Activity: For the material below, output exactly the span from the line with "Message (35, 1748)" to the line with "Blog (146, 53)", including both, and nothing besides.

———

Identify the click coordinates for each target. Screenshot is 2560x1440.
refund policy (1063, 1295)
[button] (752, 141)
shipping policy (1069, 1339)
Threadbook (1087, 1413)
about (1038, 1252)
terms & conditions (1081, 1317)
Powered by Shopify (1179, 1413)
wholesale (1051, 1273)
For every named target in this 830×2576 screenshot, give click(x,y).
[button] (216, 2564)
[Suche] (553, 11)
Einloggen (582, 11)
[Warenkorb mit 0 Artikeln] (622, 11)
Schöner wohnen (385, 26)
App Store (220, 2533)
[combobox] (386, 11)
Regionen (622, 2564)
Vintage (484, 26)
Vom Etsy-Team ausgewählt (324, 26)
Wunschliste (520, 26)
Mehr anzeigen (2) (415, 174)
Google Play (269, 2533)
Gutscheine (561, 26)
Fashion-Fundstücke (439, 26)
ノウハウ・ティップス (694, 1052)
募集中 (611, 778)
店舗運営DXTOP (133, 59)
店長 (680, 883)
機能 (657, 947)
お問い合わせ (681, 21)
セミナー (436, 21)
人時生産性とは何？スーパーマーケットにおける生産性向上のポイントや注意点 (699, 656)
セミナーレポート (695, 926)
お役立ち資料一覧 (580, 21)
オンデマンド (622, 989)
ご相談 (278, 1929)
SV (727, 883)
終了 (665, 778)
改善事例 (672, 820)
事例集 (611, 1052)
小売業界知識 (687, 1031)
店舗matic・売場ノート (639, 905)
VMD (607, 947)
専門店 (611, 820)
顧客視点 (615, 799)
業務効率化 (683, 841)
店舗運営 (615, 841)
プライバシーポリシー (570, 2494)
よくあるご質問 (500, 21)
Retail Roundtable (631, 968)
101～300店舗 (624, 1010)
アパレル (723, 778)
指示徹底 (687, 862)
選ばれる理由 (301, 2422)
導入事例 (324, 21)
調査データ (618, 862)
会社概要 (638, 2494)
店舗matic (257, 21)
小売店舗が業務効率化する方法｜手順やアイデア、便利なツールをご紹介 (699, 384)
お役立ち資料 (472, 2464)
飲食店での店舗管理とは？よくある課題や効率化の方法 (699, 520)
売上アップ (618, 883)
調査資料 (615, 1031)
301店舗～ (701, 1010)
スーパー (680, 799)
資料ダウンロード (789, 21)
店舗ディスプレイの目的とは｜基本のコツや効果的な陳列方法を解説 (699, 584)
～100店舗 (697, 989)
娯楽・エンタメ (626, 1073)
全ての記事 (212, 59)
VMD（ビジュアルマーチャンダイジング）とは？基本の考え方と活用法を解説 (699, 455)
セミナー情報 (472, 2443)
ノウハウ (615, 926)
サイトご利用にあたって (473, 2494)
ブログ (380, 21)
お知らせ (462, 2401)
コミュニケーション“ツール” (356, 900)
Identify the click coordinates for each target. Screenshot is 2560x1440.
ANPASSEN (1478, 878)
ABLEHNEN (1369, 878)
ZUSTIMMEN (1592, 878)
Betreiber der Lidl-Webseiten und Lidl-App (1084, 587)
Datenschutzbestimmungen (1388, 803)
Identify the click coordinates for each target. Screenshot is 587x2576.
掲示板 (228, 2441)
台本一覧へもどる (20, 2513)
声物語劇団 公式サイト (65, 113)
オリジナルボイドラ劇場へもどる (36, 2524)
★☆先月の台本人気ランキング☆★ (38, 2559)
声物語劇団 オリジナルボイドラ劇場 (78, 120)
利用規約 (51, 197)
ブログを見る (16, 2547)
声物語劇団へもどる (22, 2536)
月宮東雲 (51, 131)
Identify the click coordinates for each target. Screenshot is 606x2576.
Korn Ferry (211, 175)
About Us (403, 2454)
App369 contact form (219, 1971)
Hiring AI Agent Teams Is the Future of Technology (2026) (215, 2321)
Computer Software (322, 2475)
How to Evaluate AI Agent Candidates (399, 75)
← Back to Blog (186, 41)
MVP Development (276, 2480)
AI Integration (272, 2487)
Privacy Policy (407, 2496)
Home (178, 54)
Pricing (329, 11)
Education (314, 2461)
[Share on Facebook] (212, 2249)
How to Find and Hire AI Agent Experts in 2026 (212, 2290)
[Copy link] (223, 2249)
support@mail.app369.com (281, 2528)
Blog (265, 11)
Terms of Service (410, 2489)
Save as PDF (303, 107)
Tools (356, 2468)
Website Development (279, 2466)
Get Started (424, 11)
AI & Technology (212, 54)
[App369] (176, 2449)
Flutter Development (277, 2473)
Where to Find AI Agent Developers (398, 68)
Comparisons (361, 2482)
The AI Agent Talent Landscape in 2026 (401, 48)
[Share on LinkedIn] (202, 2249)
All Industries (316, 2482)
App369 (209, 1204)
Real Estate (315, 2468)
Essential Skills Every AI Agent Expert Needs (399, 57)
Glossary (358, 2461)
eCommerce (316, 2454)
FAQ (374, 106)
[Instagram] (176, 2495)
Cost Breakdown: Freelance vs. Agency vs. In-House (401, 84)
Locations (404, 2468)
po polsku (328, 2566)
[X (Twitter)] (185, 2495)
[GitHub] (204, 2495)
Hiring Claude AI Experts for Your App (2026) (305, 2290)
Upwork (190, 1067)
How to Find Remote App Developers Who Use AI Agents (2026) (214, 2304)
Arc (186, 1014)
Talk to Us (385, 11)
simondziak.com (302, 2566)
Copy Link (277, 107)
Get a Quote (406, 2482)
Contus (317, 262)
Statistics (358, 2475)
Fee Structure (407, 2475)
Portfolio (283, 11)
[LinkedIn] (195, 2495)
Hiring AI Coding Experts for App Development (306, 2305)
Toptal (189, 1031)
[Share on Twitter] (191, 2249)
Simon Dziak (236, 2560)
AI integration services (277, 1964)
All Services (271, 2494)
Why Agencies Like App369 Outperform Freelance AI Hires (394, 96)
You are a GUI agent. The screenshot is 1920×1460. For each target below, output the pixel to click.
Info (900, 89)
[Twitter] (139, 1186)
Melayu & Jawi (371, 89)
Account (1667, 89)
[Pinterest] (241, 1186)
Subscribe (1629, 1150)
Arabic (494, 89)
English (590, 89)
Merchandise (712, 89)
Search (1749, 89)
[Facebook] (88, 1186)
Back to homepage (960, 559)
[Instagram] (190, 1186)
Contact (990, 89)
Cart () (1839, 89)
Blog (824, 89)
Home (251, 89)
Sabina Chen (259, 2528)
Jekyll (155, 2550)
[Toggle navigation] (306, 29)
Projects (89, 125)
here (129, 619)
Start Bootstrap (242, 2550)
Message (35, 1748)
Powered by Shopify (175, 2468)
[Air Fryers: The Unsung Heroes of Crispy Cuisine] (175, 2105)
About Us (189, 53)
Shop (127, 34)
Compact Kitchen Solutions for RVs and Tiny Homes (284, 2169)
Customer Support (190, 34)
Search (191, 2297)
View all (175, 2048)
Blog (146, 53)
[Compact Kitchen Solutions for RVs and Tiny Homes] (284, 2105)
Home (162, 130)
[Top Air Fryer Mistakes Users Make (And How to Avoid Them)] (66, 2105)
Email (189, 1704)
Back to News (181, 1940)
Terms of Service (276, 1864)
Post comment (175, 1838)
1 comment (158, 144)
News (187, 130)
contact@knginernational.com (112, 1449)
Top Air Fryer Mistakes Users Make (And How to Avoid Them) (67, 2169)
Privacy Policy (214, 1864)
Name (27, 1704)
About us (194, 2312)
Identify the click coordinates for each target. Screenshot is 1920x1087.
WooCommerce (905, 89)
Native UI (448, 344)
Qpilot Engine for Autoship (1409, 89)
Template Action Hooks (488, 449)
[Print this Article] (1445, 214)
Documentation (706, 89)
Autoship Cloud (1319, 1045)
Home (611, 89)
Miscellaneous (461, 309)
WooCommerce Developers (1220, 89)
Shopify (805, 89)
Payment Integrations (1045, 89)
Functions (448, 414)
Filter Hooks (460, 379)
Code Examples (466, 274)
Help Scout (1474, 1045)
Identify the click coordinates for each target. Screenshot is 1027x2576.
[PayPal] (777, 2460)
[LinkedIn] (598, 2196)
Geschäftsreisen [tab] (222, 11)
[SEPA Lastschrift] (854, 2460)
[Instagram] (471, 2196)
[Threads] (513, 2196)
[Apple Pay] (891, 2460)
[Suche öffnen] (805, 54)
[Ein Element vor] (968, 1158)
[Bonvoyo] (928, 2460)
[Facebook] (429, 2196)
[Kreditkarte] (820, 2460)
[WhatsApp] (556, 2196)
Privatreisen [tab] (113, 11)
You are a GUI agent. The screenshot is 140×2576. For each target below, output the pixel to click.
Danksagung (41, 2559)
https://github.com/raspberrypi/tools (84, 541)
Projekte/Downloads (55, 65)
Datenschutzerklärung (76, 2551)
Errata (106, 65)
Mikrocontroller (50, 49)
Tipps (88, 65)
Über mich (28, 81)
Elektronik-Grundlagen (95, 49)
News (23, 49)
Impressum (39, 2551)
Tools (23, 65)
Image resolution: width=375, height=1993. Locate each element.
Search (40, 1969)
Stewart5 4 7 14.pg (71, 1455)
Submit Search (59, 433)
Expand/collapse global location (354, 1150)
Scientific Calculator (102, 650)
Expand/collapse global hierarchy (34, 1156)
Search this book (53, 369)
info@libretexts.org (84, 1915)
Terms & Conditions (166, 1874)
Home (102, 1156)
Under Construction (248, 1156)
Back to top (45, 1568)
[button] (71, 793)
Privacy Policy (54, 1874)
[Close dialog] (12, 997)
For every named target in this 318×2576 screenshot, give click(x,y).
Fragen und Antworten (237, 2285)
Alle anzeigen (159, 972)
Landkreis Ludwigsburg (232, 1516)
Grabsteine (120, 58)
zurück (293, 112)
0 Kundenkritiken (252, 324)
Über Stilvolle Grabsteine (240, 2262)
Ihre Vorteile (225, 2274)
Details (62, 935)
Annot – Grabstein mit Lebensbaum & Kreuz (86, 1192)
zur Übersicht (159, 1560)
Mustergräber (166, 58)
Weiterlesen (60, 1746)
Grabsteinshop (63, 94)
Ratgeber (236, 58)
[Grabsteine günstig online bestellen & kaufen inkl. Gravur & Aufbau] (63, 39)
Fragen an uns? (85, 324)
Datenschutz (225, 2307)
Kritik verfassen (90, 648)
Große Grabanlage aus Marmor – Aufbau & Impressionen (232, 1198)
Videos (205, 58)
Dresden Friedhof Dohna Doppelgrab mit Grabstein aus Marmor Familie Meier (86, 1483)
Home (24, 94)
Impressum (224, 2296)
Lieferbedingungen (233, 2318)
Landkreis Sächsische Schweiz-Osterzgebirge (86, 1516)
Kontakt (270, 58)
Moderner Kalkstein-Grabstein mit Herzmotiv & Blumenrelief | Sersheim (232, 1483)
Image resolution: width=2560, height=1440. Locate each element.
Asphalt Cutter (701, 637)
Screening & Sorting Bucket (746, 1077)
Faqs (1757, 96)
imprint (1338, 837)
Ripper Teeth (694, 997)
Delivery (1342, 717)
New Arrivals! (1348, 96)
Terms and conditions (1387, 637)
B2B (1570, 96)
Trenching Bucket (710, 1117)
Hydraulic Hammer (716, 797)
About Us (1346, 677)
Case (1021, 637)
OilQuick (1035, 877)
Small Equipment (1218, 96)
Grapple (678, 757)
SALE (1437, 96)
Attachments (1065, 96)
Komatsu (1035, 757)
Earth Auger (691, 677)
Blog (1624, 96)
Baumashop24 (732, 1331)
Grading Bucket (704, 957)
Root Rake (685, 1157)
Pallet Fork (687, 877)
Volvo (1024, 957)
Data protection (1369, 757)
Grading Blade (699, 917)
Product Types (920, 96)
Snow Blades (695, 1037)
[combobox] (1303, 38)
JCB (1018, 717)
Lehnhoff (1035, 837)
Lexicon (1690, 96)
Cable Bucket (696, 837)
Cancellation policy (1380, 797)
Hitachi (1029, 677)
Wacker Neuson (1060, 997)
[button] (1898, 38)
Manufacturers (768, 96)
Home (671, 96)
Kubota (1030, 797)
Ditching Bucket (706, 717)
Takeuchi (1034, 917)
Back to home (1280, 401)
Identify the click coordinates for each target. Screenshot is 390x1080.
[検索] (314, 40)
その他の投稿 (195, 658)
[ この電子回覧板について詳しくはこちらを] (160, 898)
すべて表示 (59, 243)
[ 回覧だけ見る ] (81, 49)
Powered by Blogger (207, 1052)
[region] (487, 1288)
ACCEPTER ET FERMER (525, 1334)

———

Completed task:
Message (35, 1748)
Powered by Shopify (175, 2468)
[Air Fryers: The Unsung Heroes of Crispy Cuisine] (175, 2105)
About Us (189, 53)
Shop (127, 34)
Compact Kitchen Solutions for RVs and Tiny Homes (284, 2169)
Customer Support (190, 34)
Search (191, 2297)
View all (175, 2048)
Blog (146, 53)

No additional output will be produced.